Construct a stem-and-leaf plot for: $14, 18, 22, 25, 27, 31, 33, 36, 38, 42$ .
What type of display would you use to compare the heights of Year 9 boys and Year 9 girls?
State whether the mean or median is higher for a positively skewed distribution.
A histogram has bars of heights $2, 5, 8, 6, 3, 1$ . Describe the shape of this distribution.

Reasoning

Tier 2: mixed practice

Two classes recorded the number of books read last term.
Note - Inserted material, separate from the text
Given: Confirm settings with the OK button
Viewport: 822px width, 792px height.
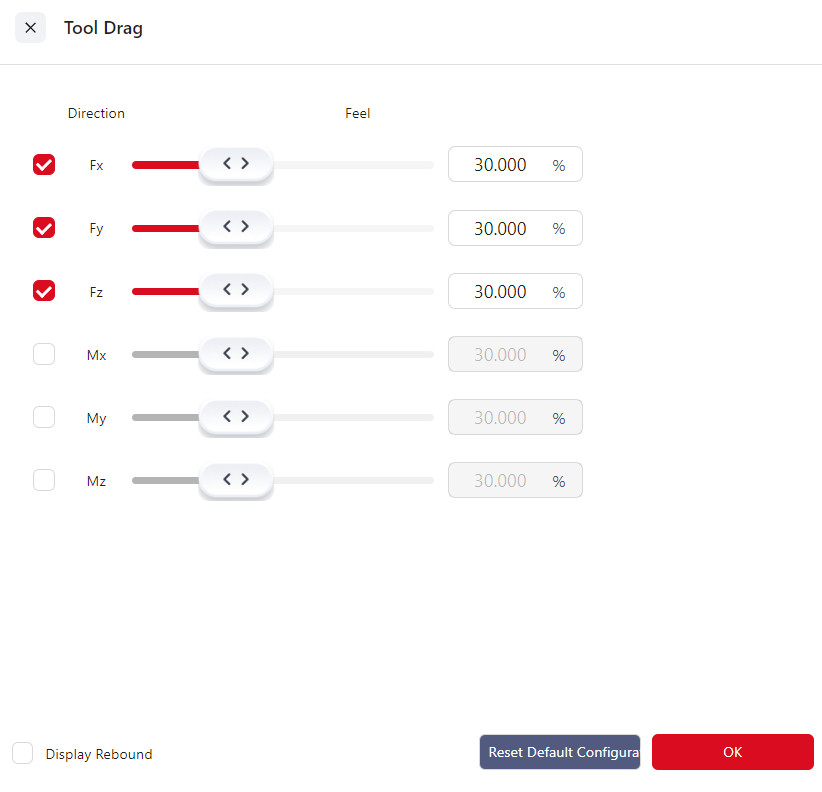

Class A: $2, 3, 3, 4, 5, 5, 6, 7, 8, 12$ . Class B: $1, 2, 4, 5, 5, 6, 6, 7, 7, 8$ . Construct a back-to-back stem-and-leaf plot and compare the distributions.
A data set has mean $24$ and median $18$ . Is the distribution likely symmetric, positively skewed, or negatively skewed? Explain.
A researcher wants to survey $200$ out of $2000$ students about study habits. The school has $800$ Year 7, $700$ Year 8, and $500$ Year 9 students. Calculate how many students should be sampled from each year level using stratified sampling.
Explain why the median is preferred over the mean when reporting typical house prices.
A factory records the time (in seconds) to assemble a part. Morning shift: $42, 44, 45, 46, 47, 48, 50$ . Afternoon shift: $43, 45, 46, 48, 50, 52, 58$ . Compare using mean, median, and range.
Describe a situation where a bimodal distribution would be expected. Explain what causes the two peaks.
A student claims: “My sample of 10 friends is representative of the whole school.” Critique this claim.
State three features you should always comment on when comparing two distributions.

Reasoning

Tier 3: explain and apply

A company reports that the “average salary” is $95,000. The CEO earns $800,000 and the other $19$ employees earn between $50,000 and $70,000 each. Explain how the company’s claim could be technically true but misleading.
Design a statistical investigation to determine whether Year 9 students spend more time on homework than Year 7 students. State the question, sampling method, variables, and how you would display the results.
Two histograms have the same mean and range, but different shapes. Sketch two possible histograms and explain how this is possible.
A data set of $20$ values has mean $30$ . An extra value of $80$ is added. Calculate the new mean and explain why the median might be a better summary.
Explain the difference between a population and a sample. Give an example where surveying the whole population is impractical.

Challenge

Reasoning

Harder reasoning

Two data sets each have $n$ values. Set A has mean $\bar{x}_A$ and set B has mean $\bar{x}_B$ . If the two sets are combined, show that the combined mean is $\dfrac{n\bar{x}_A + n\bar{x}_B}{2n}$ . What happens if the sets have different sizes $n_A$ and $n_B$ ?
A researcher adds a constant $c$ to every value in a data set. How does this affect (a) the mean, (b) the median, (c) the range, (d) the standard deviation? Justify each answer.
Construct a data set of $10$ values where the mean is $50$ , the median is $45$ , and the distribution is positively skewed. Verify your answer.
A school of $1200$ students is surveyed using stratified sampling by year level. Year 7: $350$ , Year 8: $320$ , Year 9: $280$ , Year 10: $250$ . If $120$ students are to be sampled, calculate the number from each year level. One Year 10 student in the sample scored $0$ on the test (absent). Discuss how this outlier should be handled.